▶ Recorded data
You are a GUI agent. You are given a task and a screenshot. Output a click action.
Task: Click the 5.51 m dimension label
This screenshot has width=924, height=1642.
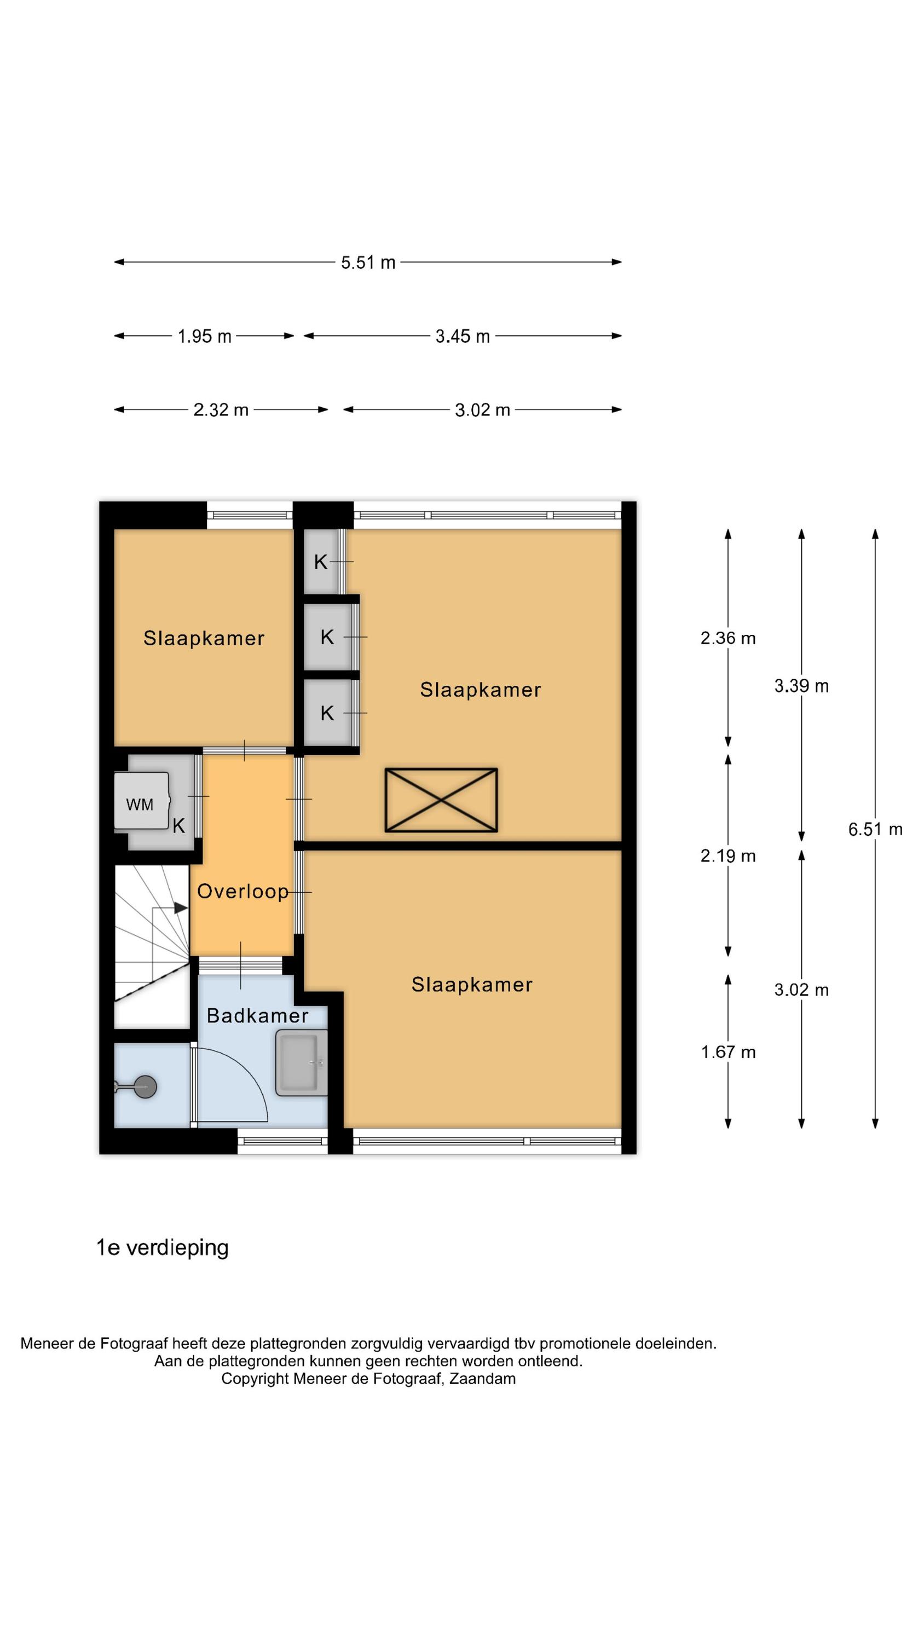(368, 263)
--
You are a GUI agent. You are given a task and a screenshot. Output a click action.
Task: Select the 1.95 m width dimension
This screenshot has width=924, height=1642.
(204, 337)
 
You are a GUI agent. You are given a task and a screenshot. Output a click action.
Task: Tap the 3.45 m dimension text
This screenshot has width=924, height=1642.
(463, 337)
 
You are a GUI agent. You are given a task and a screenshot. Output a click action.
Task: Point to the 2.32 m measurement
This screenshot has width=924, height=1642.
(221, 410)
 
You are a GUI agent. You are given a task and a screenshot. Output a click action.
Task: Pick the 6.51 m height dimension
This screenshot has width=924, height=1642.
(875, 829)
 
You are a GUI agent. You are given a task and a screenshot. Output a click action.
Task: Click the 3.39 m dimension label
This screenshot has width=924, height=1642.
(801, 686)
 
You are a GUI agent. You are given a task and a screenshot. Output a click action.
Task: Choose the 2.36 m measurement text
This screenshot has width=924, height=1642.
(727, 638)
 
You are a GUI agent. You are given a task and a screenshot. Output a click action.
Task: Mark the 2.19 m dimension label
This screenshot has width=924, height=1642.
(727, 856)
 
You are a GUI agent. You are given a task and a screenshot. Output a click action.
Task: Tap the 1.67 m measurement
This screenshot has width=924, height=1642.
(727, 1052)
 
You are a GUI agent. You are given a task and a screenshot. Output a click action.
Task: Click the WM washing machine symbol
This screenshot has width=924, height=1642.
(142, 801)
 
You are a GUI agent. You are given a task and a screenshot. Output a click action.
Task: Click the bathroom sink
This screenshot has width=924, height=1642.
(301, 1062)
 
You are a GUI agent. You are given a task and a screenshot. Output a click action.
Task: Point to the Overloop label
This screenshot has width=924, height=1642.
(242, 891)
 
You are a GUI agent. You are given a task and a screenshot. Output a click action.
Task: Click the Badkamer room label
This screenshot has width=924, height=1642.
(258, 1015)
==
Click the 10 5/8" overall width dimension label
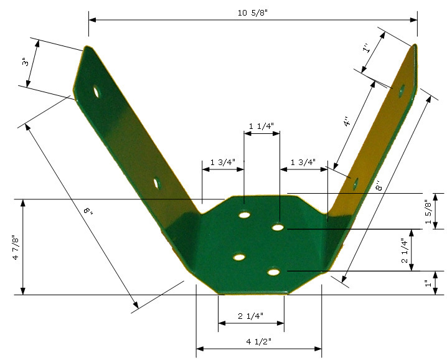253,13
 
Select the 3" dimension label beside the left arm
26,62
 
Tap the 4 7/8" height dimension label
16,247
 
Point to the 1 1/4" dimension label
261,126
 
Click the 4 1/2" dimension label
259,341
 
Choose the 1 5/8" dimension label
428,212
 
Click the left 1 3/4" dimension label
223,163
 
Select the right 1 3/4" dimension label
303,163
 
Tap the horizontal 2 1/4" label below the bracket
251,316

▶ Exercise description
Extract every line from the records that contains the string "text" and list those lines.

▶ Output of the exercise
Task: Tap the 3.45 m dimension text
Task: Choose the 2.36 m measurement text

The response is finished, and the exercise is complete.